Selected extract

★ ★ ★ ★ ★

In Section 5.2, we perform an ablation study to compare the strength of the different adaptive inner and outer attacks for CPR. These results are in Table 2, and here we discuss the choice of metrics for this evaluation. The outer attack only affects  $A_{\epsilon}^{\text{rej}}(f, 0)$ , while the inner attack affects  $A_{\epsilon}^{\text{rej}}(f, \alpha)$  for  $\alpha > 0$ . Therefore, for the outer attacks we only need to compare  $A_{\epsilon}^{\text{rej}}(f, 0)$ . For the inner attacks we compare  $A_{\epsilon}^{\text{rej}}(f, 1)$ , while fixing the outer attack to be the strongest ensemble outer attack. This corresponds to the right end of the robustness curve, and gives a clear idea of the strength of the inner attack.

## F. Additional Experimental Results

### F.1. Evaluating Traditional Metrics

We evaluate our method and the baselines on traditional metrics, including accuracy with rejection on clean test inputs, rejection rate on clean test inputs and robust accuracy with detection defined in (Tramèr, 2022).

The accuracy with rejection on clean test inputs is defined as:  $\Pr_{(\mathbf{x}, y) \sim \mathcal{D}} \{f(\mathbf{x}) = y \mid f(\mathbf{x}) \neq \perp\}$ .

The rejection rate on clean test inputs is defined as:  $\Pr_{(\mathbf{x}, y) \sim \mathcal{D}} \{f(\mathbf{x}) = \perp\}$ .

The robust accuracy with detection is defined as:

$$A_{\epsilon}^{\text{rej}}(f) := 1 - R_{\epsilon}^{\text{rej}}(f) = 1 - \mathbb{E}_{(\mathbf{x}, y) \sim \mathcal{D}} \left[ \mathbf{1}\{f(\mathbf{x}) \neq y\} \vee \max_{\mathbf{x}' \in \mathcal{N}(\mathbf{x}, \epsilon)} \mathbf{1}\{f(\mathbf{x}') \notin \{y, \perp\}\} \right].$$In order to define a single metric that combines the accuracy with rejection and the rejection rate metrics on clean test inputs, we propose to use an F1 score like metric that is based on their harmonic mean:

$$\frac{2 \Pr_{(\mathbf{x},y) \sim \mathcal{D}}\{f(\mathbf{x}) = y \mid f(\mathbf{x}) \neq \perp\} \Pr_{(\mathbf{x},y) \sim \mathcal{D}}\{f(\mathbf{x}) \neq \perp\}}{\Pr_{(\mathbf{x},y) \sim \mathcal{D}}\{f(\mathbf{x}) = y \mid f(\mathbf{x}) \neq \perp\} + \Pr_{(\mathbf{x},y) \sim \mathcal{D}}\{f(\mathbf{x}) \neq \perp\}}$$

The results for these metrics are given in Table 3. The results show that our method CPR has comparable performance to the baselines on clean test inputs, and also significantly outperforms the baselines on the robust accuracy with detection.

★ ★ ★ ★ ★

Supplied material
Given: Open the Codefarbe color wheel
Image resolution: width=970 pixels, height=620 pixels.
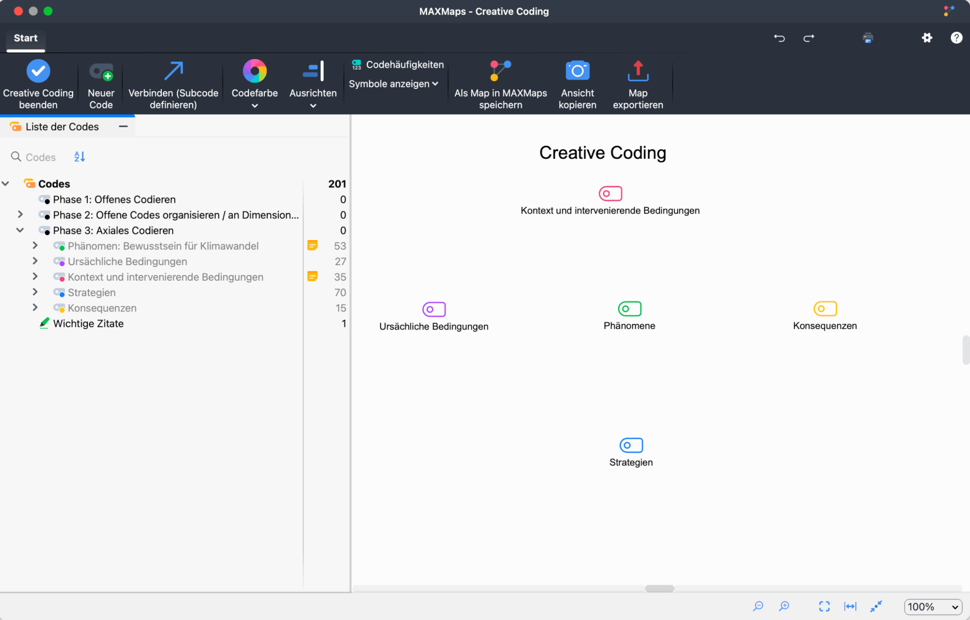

★ ★ ★ ★ ★

Task requirements
Rewrite the passage of the evaluation-metrics text that opens with the words "The results for" and closes with "accuracy with detection.", putting "similar" wherever "comparable" stands.

Solved problem
The results for these metrics are given in Table 3. The results show that our method CPR has similar performance to the baselines on clean test inputs, and also significantly outperforms the baselines on the robust accuracy with detection.